The important message is that Schettler's gratitude for his current good fortune is manifested by his generosity to local charities. He personally gave a million dollars to Nevada Cancer Institute in 2005, he serves as the president of the local chapter of Candlelighters for Childhood Cancer, and he sits on the boards of the Nevada Neuroscience Foundation and the Lili Claire Foundation.
"I love Nevada Cancer Institute because they are doing everything absolutely right there, and creating an uplifting environment for people to get treatment," he says. "They are bringing in great research doctors, and the staff is so positive and helpful. Las Vegas is lucky to have them here.
"And Candlelighters is just the best. We're helping young people and babies, like the one I saw at Cedars-Sinai that changed my whole perspective. We've helped a couple of thousand local families go through the ordeal of learning their child has cancer."
As one of just two people who have lived longer than five years out of the 30 patients at UCLA who have undergone the surgical procedure called an internal hemi-pelvectomy, Vince was asked to speak recently at a medical conference about the battle he waged, and how he used positive thinking to survive and succeed in life.
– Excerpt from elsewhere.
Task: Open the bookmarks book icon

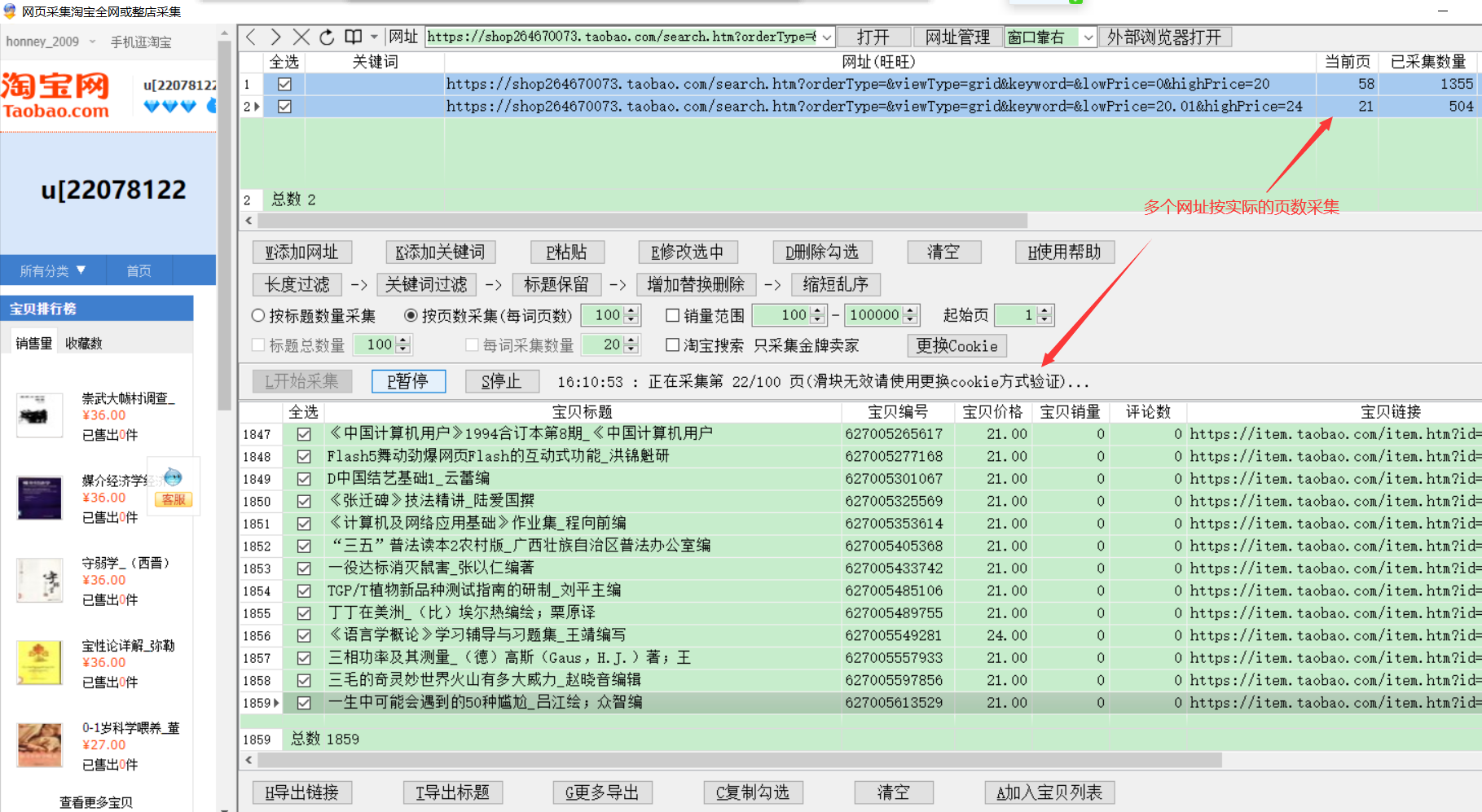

"When the doctors put my X-rays on the screen, before I spoke, the other doctors in the room couldn't believe I was there to talk about it," he says. "Their first thought was probably that the patient must be dead or at best in a wheelchair. So with all the stuff I've been through, I know I'm the luckiest guy in the world."
The holiday season is when we all take time to reflect on our blessings as well as the things we need to work on for the coming year.
An hour with Vince Schettler might convince you that no challenge is insurmountable, and that the greatest victories are those we share with others. When faced with almost certain death, Vince shunned self-pity and never once succumbed to the Why Me? question. He kicked death in the teeth and is doing all he can to help others do the same.
He carries the holiday spirit with him all year long.